Las aulas con charcos son usadas como baños de emergencia porque no hay agua en los baños. Los alumnos juegan a los dados en el patio e intercambian insultos y fajos de billetes. El patio funcionaba como gimnasio hasta que el profesor murió al quedar en un fuego cruzado mientras trabajaba como barbero para redondear ingresos. Varios maestros han sido asesinados en la capital este año.
A los padres de María les preocupan los muchachos, pues Venezuela tiene la tasa de adolescentes embarazadas más alta de América del Sur. El sitio preferido para los encuentros es detrás de una pila de 30.000 libros que no han sido usados en el auditorio. El gobierno entregó los libros al principio del año, pero los profesores decidieron que contenían demasiada propaganda socialista y los descartaron.

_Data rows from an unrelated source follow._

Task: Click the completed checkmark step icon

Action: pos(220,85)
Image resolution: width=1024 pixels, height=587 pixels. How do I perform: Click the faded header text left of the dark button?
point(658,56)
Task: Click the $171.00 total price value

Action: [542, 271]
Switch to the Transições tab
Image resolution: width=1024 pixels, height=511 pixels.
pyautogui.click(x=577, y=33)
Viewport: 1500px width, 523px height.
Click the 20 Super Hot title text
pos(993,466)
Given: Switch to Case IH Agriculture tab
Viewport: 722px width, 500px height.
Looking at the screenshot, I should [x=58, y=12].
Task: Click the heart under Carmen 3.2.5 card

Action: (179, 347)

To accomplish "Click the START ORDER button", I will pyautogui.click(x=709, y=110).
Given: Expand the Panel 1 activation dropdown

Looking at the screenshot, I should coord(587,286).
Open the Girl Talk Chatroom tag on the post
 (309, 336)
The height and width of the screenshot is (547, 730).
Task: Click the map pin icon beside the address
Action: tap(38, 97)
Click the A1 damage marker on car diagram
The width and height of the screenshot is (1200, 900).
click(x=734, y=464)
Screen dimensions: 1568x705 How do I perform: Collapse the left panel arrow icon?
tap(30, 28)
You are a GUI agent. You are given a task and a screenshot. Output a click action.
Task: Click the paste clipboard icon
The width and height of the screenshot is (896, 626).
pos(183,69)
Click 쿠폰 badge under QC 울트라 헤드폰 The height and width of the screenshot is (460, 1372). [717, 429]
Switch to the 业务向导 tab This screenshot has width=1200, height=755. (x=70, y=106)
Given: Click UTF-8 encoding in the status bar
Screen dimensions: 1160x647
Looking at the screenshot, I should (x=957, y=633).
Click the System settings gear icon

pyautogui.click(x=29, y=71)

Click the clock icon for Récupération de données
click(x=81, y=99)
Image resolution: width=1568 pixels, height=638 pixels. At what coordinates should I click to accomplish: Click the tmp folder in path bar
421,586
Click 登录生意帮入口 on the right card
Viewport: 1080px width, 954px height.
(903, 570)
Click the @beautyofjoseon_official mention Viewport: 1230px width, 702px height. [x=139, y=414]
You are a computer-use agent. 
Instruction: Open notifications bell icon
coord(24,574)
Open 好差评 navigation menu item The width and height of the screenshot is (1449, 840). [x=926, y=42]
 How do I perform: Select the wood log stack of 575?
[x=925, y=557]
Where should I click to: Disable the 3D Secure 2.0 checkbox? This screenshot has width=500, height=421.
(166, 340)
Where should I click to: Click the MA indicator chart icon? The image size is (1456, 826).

Los materiales que realmente quieren no están disponibles. En la clase de química los estudiantes no pueden hacer experimentos porque no tienen los elementos necesarios. La nueva cafetería jamás llegó a funcionar porque no había comida y gas para cocinar, de modo que María y sus amigas beben agua que trajeron de la casa en lugar de comer el almuerzo.
“Cuando iba a la escuela, nos daban delantales y experimentábamos con ratas”, comentó la coordinadora Rosa Ramírez. “Y nos daban dos comidas diarias”.
A medida que aumenta la escasez de alimentos, las escuelas denuncian decenas de robos en las cafeterías. Este mes, ladrones mataron a golpes a un guardia de una escuela para llevarse la comida de la cafetería.
De este modo, los chicos no tienen qué comer en sus casas ni en la escuela. Una cuarta parte de los niños venezolanos no fueron a clases este año porque no tenían qué comer, según la Fundación Bengoa, que estudia este fenómeno.
“Tengo un estudiante que se perdió todo el año”, relata la profesora de ciencias Berli Jaspe. “Lo vamos a aprobar de todos modos. Este chico no tiene la culpa de que el país se desmorone”.
Otros estudiantes se quedan en casa porque no tienen agua corriente para lavar sus uniformes. La madre de María hizo un esfuerzo económico enorme el mes pasado para llevar la ropa de sus hijos a una lavandería.
María trata de ayudar en lo que pueda. Rara vez va a la escuela los jueves, el día en que ella puede hacer compras, según disposición del gobierno. Una mañana reciente su madre le pidió que se ausentase de la clase porque había un mercado en el otro extremo de la ciudad que vendía harina.
Para cuando llegó María, ya no quedaba harina. Se apresuró a volver a la escuela para unos exámenes de matemáticas que tenía por la tarde, pero cuando llegó, comprobó que el profesor no había ido. Era su día de compras también.
Esa noche, María dijo que un boleto de metro es lo más barato que se puede comprar en Caracas. Puedes comprar uno y tirarte debajo del tren, que se acaban todos tus problemas.
Los padres dicen que les cuesta orientar a sus hijos adolescentes en torno a situaciones que para ellos mismos son difíciles de aceptar.
Una compañera de clase de María, Roberly Bernal, quiso dejar de estudiar porque un grupo de alumnos amenazó con apuñalarla. Su padre decidió acompañarla a la escuela todas las mañanas para protegerla. Hasta que en abril fue asesinado por una turba que lo acusó de robarse cinco dólares.
Ahora Roberly se siente perdida. Su madre querría que viese a un terapeuta, pero los dos consejeros de la escuela se jubilaron el año pasado.
Aracelis, la madre de María, sabe que las calificaciones de sus hijos bajaron este año, pero no sabe bien cuánto. La escuela no tiene los implementos necesarios para emitir los tradicionales boletines de notas.
“Dejé de estudiar en el primer año”, dice la mujer. “María va casi todos los días, pero no sé si le va mucho mejor. Venezuela debe haber hecho algo muy malo para recibir este castigo”.
Al cierre de la jornada escolar, María se quedó con algunas amigas. Un compañero le mostró un gorrioncito que había encontrado en un árbol del patio. “Deberíamos comérnoslo”, dijo el muchacho.
Las niñas se acercaron y examinaron el pajarito. María se alegró mucho cuando abrió las alas. Fue la primera vez que río en todo el día.